When you reach the line that contains "Task: Open the highlighted Settings button" below, transcribe it and each line after it word for word to the end of the records, omitting pictures.
EXERCISE INPUTS below:
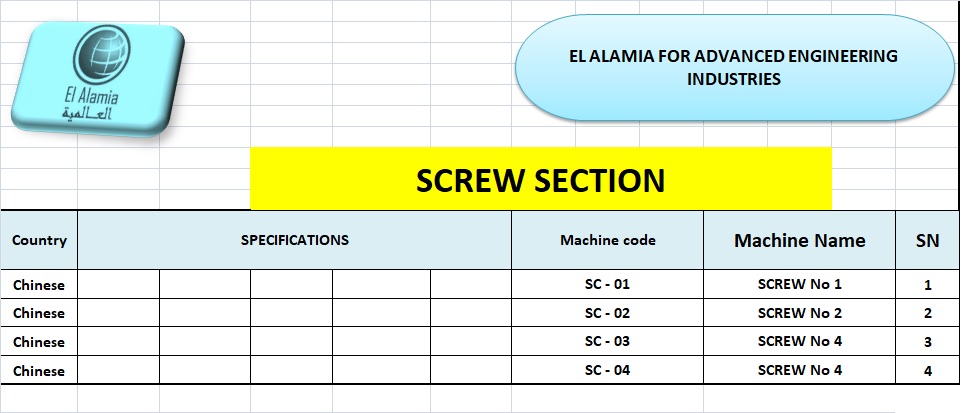977x413 pixels.
Task: Select cell containing SC - 03
Action: click(607, 342)
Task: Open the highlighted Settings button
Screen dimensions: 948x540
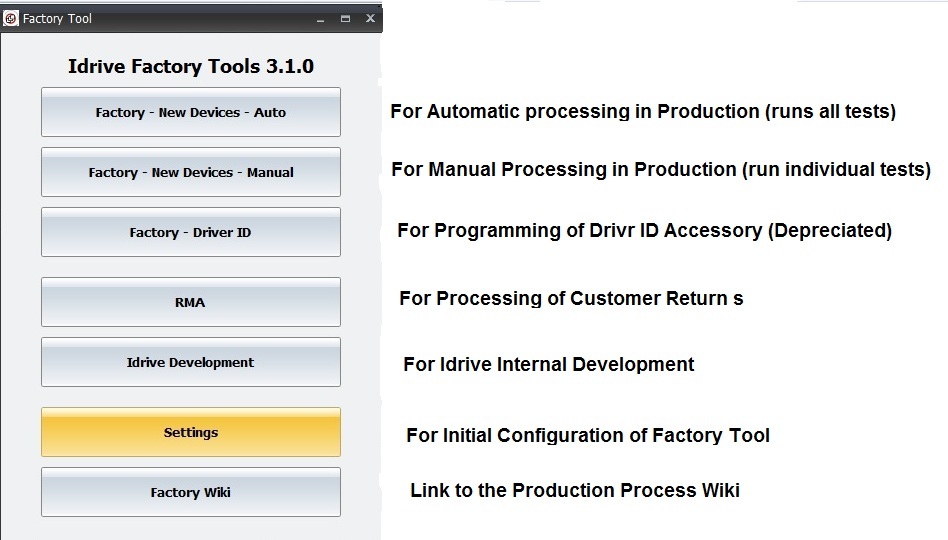Action: point(190,432)
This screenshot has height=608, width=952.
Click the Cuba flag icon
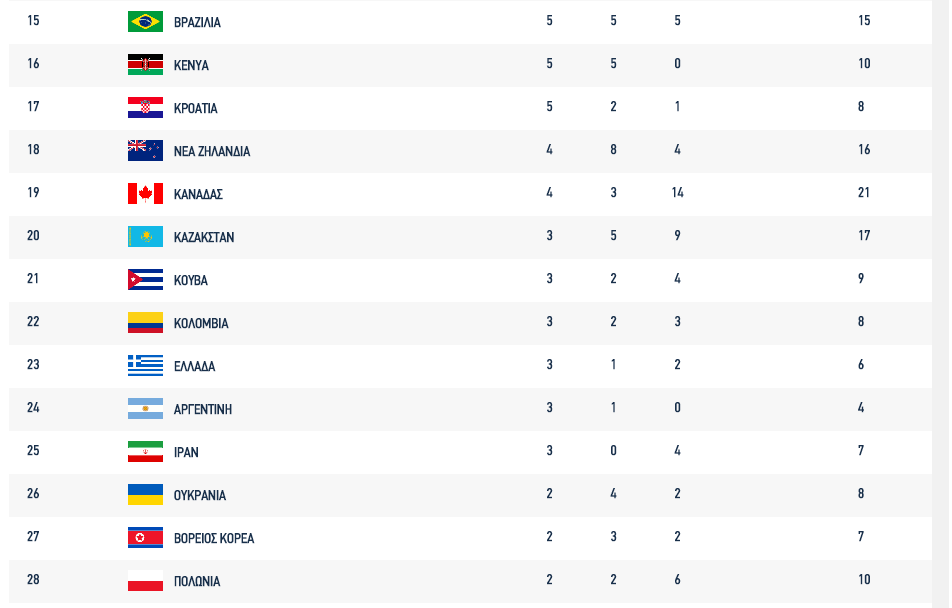pos(145,279)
End of EXERCISE INPUTS.
**OUTPUT FOR THIS TASK**
Task: Open the highlighted Settings button
Screen dimensions: 948x540
Action: point(190,432)
This screenshot has height=608, width=952.
Click the Cuba flag icon
pos(145,279)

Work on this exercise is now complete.